━━━ Aufgabendaten ━━━

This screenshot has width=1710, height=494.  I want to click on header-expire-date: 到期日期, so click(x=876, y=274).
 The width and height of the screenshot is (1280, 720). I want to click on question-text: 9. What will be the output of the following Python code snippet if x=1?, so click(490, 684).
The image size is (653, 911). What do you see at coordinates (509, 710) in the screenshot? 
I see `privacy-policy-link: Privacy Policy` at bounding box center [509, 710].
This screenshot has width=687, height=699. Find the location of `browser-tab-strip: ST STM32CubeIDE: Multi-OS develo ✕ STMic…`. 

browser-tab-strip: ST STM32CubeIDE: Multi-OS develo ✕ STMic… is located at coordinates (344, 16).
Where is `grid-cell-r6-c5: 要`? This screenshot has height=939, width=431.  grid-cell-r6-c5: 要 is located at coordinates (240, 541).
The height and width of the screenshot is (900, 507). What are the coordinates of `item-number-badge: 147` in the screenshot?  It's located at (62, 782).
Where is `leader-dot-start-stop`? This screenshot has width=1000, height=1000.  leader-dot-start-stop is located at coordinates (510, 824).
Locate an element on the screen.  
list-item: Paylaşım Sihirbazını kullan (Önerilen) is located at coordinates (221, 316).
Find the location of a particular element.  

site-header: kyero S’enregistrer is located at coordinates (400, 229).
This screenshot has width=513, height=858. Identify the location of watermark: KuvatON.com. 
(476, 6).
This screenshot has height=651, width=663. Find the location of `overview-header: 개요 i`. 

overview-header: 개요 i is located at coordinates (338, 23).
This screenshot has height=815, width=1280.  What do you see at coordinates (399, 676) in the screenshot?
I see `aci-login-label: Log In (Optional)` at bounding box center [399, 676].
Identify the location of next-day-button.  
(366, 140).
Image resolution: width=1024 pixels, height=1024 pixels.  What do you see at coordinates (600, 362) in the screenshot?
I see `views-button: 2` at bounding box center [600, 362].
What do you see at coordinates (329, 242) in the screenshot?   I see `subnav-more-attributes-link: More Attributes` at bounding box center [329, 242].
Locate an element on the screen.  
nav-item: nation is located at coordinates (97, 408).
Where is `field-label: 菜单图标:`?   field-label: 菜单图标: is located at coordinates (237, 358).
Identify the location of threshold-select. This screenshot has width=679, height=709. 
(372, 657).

━━━

Zu lösende Aufgabe:
Bearbeite die Datensätze oben, indem du jedes Vorkommen von „Find the location of“ durch „Determine the position of“ ersetzt. Gib alle Zeilen ansonsten unverändert wieder.

Fertige Lösung:
This screenshot has width=1710, height=494.  I want to click on header-expire-date: 到期日期, so click(x=876, y=274).
 The width and height of the screenshot is (1280, 720). I want to click on question-text: 9. What will be the output of the following Python code snippet if x=1?, so click(490, 684).
The image size is (653, 911). What do you see at coordinates (509, 710) in the screenshot? 
I see `privacy-policy-link: Privacy Policy` at bounding box center [509, 710].
This screenshot has width=687, height=699. Determine the position of `browser-tab-strip: ST STM32CubeIDE: Multi-OS develo ✕ STMic…`. 

browser-tab-strip: ST STM32CubeIDE: Multi-OS develo ✕ STMic… is located at coordinates (344, 16).
Where is `grid-cell-r6-c5: 要`? This screenshot has height=939, width=431.  grid-cell-r6-c5: 要 is located at coordinates (240, 541).
The height and width of the screenshot is (900, 507). What are the coordinates of `item-number-badge: 147` in the screenshot?  It's located at (62, 782).
Where is `leader-dot-start-stop`? This screenshot has width=1000, height=1000.  leader-dot-start-stop is located at coordinates (510, 824).
Locate an element on the screen.  
list-item: Paylaşım Sihirbazını kullan (Önerilen) is located at coordinates (221, 316).
Determine the position of a particular element.  

site-header: kyero S’enregistrer is located at coordinates (400, 229).
This screenshot has width=513, height=858. Identify the location of watermark: KuvatON.com. 
(476, 6).
This screenshot has height=651, width=663. Determine the position of `overview-header: 개요 i`. 

overview-header: 개요 i is located at coordinates (338, 23).
This screenshot has height=815, width=1280.  What do you see at coordinates (399, 676) in the screenshot?
I see `aci-login-label: Log In (Optional)` at bounding box center [399, 676].
Identify the location of next-day-button.  
(366, 140).
Image resolution: width=1024 pixels, height=1024 pixels.  What do you see at coordinates (600, 362) in the screenshot?
I see `views-button: 2` at bounding box center [600, 362].
What do you see at coordinates (329, 242) in the screenshot?   I see `subnav-more-attributes-link: More Attributes` at bounding box center [329, 242].
Locate an element on the screen.  
nav-item: nation is located at coordinates (97, 408).
Where is `field-label: 菜单图标:`?   field-label: 菜单图标: is located at coordinates (237, 358).
Identify the location of threshold-select. This screenshot has width=679, height=709. 
(372, 657).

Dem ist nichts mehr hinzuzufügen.